The government of Newfoundland and Labrador also created its own Crown corporation to capitalize on what it hopes to become an offshore bonanza. In 2007, Nalcor Energy was formed, and has since been investing in hydroelectric projects, energy marketing, and, crucially, offshore energy infrastructure.
You don’t have to look far to find the inspiration for Nalcor. “We’re modeling ourselves after Statoil,” said Jim Keating, vice president of Nalcor’s oil and gas division, referring to the quasi-public structure as an “arms-length” state-owned oil company.
The massive Statoil discovery underscores a busy time in exploration off of Canada’s eastern shore. On top of Statoil’s Flemish Pass plays, a number of companies, mostly foreign, are at various stages of tapping the crude under the North Atlantic.
Exxon Mobil already operates in two of the fields in the Jeanne d’Arc basin (see map above) — Hibernia (1.2 million barrels) and Terra Nova (>370 million barrels). The company is currently ramping up operations in the Hebron heavy oil field also in the Jeanne d’Arc basin, which is estimated to have 400 to 700 million barrels of recoverable crude.

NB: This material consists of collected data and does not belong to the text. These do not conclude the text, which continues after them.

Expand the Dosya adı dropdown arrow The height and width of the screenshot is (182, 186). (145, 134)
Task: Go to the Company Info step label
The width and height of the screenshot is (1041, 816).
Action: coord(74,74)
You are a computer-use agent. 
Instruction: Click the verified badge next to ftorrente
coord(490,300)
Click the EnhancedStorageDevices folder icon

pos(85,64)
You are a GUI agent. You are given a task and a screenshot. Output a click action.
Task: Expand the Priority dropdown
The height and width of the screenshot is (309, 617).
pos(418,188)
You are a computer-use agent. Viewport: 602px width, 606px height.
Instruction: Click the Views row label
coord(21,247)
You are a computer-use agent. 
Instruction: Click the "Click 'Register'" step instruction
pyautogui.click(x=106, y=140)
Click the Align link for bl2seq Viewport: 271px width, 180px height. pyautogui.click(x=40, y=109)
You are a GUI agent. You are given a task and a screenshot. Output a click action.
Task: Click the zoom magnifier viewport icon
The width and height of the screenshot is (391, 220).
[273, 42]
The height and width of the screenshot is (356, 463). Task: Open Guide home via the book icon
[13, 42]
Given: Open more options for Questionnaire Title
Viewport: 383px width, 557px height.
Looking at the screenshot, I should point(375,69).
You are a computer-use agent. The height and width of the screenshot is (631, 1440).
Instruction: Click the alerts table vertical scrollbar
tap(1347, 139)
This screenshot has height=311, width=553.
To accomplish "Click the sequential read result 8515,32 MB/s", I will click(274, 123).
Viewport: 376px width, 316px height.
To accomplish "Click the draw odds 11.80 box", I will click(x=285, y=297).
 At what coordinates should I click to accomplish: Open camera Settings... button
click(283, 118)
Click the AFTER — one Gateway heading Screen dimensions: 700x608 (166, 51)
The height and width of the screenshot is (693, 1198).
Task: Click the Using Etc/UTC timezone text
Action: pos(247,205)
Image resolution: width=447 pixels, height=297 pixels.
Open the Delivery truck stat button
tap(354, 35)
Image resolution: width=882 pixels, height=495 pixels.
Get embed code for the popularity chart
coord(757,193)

Exxon also leads investment and operations of the first and only offshore natural gas project in Canada, called the Sable Offshore Energy Project, off the coast of Nova Scotia (see map below).
The Sable Offshore region is the small cluster of yellow, orange and green, connected by pipline to the island. The Shelburne Basin fields are the yellow blocks on the left. Image credit: Nova Scotia Department of Energy (click for larger version)
Royal Dutch Shell, doing business locally as Shell Canada Limited, is leading a partnership, along with Suncor and ConocoPhillips, to explore the deepwater off of the south shore of Nova Scotia. The companies recently paid close to $1 billion for exploration rights on four parcels in the Shelburne Basin (see map above), roughly 150 miles south of Halifax.
Chevron is currently drilling its third exploration well in the Orphan basin, roughly 30 miles northwest of the Flemish Pass.
Husky Energy is partnering with Statoil on the Flemish Basin plans, as described above. Huksy also has the majority interest in the White Rose field in Jeanne d'Arc, with Suncor holding the minority stake.
With so many projects in development off of Canada's East Coast — from conventional offshore to deepwater to gas drilling — the region seems to be on the cusp of a mini-bonanza. Many investors are predicting that 2015 will be "big year for offshore oil in Canada" as more exploratory wells are drilled and more companies invest in the area, many seeking easier profits and less resistance than they're encountering in the Alberta tar sands.
But drilling offshore in the North Atlantic has its challenges. In future posts, DeSmogBlog will investigate the risks of drilling in this particular harsh environment, the infrastructure demands and impacts on local populations, and the climate threat that emerges as the size of these oil discoveries are better understood. We will continue to monitor the situation off of Newfoundland, Labrador and Nova Scotia, and will report important developments.